**Excerto fornecido:**
◇ ◇ ◇

Por Decisão de 10 de fevereiro de 2016, o Serviço Aduaneiro Principal de Hanôver emitiu à KAHL uma IPV classificando a mercadoria em causa na subposição 15219099 da NC, que se refere às ceras de abelha «[o]utra», à qual corresponde um direito aduaneiro de 2,5 %.

16

Na sequência do indeferimento da reclamação que apresentou, em 22 de fevereiro de 2016, contra essa decisão, em 30 de agosto de 2017, a KAHL intentou uma ação no órgão jurisdicional de reenvio, alegando, em apoio do seu pedido de classificação da mercadoria em causa na subposição 15219091 da NC, que a classificação de uma cera de abelhas nessa subposição não podia depender do grau de impurezas contido na mesma e que a eliminação de algumas substâncias estranhas no decurso do processo de fundição não tinha nenhuma incidência a este respeito.

17

O Serviço Aduaneiro Principal de Hanôver mantém a sua posição, segundo a qual a mercadoria em causa, por não revestir a forma de favos e apresentar impurezas típicas das ceras sob esta forma, não está abrangida pela subposição 15219091 da NC, mas pela subposição 15219099 da mesma.

◇ ◇ ◇

**Conjunto de dados:**
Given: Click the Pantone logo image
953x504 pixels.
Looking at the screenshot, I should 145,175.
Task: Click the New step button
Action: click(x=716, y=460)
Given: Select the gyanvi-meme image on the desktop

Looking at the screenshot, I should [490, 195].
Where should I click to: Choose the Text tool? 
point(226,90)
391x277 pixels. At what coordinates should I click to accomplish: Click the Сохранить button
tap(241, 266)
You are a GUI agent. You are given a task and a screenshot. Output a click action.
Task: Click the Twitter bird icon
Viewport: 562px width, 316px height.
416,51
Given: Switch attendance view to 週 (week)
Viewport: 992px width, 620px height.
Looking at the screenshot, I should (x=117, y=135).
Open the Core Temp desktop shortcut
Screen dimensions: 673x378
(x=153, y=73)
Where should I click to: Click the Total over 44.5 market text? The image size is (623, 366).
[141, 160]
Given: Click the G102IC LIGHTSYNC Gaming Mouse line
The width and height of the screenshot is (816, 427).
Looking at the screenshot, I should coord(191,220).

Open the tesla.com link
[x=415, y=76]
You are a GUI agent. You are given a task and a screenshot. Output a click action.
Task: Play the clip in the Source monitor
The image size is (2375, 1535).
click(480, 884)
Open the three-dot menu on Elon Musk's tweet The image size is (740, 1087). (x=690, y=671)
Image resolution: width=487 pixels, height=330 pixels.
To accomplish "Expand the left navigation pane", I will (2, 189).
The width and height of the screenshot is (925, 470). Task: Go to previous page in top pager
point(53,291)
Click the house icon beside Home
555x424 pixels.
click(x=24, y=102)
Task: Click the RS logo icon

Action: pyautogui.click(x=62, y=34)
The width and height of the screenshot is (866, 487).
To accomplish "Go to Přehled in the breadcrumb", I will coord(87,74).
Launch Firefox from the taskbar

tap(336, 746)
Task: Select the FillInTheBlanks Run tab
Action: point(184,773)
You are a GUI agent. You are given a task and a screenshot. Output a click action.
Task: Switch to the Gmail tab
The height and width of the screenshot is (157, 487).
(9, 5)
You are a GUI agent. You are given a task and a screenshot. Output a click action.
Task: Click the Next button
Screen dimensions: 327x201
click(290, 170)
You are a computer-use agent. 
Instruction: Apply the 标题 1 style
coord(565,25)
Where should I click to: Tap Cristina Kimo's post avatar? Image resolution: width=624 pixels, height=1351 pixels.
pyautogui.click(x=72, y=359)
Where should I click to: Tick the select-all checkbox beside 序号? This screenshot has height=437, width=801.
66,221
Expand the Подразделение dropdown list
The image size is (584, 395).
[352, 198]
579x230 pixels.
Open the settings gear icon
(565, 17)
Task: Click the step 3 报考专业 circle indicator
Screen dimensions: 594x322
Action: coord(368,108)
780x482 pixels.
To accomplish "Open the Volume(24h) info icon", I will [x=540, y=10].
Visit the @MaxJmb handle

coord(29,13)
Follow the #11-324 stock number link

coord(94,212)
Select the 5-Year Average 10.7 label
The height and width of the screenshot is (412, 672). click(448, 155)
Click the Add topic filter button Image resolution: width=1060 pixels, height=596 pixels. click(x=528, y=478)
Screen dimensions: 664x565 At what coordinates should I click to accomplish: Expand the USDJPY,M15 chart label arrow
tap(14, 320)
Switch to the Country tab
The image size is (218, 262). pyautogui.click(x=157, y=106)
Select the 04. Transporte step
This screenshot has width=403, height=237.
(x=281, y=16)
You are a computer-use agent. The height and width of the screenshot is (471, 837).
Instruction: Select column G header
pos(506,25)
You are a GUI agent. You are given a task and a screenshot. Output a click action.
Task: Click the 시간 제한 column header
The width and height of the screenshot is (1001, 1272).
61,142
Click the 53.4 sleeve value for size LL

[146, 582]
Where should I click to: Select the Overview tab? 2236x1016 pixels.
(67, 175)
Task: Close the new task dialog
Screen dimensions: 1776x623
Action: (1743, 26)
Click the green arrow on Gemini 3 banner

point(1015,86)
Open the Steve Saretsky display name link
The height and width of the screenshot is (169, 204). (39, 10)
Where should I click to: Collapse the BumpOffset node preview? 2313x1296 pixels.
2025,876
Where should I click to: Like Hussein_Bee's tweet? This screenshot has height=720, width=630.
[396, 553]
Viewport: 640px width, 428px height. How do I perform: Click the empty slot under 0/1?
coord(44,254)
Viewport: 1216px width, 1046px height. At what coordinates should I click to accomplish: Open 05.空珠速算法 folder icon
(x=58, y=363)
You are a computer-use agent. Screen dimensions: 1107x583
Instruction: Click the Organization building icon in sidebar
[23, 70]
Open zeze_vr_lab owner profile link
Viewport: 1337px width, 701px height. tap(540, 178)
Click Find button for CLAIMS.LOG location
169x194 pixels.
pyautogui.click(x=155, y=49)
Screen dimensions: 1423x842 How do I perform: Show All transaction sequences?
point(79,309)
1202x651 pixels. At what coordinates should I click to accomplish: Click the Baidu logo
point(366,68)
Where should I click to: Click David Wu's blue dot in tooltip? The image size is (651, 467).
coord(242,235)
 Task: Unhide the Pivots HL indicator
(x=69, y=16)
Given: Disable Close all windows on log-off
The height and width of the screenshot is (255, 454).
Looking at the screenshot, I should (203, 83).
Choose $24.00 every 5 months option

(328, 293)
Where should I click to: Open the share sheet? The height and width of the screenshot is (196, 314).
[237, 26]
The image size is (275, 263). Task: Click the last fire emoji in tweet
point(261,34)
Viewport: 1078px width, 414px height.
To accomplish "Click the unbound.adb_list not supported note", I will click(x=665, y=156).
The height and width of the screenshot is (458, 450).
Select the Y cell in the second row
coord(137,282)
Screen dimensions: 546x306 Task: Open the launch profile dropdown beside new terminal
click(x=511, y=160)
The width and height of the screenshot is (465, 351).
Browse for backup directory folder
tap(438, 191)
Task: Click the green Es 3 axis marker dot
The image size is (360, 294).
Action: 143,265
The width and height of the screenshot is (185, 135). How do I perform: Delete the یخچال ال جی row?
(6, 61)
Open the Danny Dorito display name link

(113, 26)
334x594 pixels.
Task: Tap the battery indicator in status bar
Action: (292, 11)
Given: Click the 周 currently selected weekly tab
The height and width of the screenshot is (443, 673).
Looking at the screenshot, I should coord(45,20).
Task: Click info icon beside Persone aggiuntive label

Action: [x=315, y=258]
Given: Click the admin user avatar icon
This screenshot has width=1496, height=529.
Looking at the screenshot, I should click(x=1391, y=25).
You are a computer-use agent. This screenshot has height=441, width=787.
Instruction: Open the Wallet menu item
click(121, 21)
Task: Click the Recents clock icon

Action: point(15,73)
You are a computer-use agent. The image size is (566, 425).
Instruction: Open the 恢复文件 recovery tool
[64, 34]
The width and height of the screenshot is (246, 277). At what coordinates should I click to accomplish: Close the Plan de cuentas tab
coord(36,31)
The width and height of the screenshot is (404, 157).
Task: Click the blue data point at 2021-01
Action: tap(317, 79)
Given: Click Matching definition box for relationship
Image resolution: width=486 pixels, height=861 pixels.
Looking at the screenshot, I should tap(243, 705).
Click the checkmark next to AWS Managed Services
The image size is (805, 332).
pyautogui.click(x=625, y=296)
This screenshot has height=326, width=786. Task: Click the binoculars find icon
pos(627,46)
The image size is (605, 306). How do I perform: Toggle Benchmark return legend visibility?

◇ ◇ ◇

**Desafio 1:**
Responda com base no excerto:
(a) Em que subposição da NC a IPV de 10 de fevereiro de 2016 classificou a mercadoria em causa?
(b) Em que data a KAHL intentou a ação no órgão jurisdicional de reenvio?
(c) Segundo o Serviço Aduaneiro Principal de Hanôver, que forma a mercadoria em causa não reveste?
**Desafio 2:**
Copie do excerto, sem alterações, o trecho que abre com as palavras "Por Decisão de" e fecha com "aduaneiro de 2,5 %.".

**Resposta correta 1:**
(a) Na subposição 15219099 da NC.
(b) Em 30 de agosto de 2017.
(c) A forma de favos.

**Resposta correta 2:**
Por Decisão de 10 de fevereiro de 2016, o Serviço Aduaneiro Principal de Hanôver emitiu à KAHL uma IPV classificando a mercadoria em causa na subposição 15219099 da NC, que se refere às ceras de abelha «[o]utra», à qual corresponde um direito aduaneiro de 2,5 %.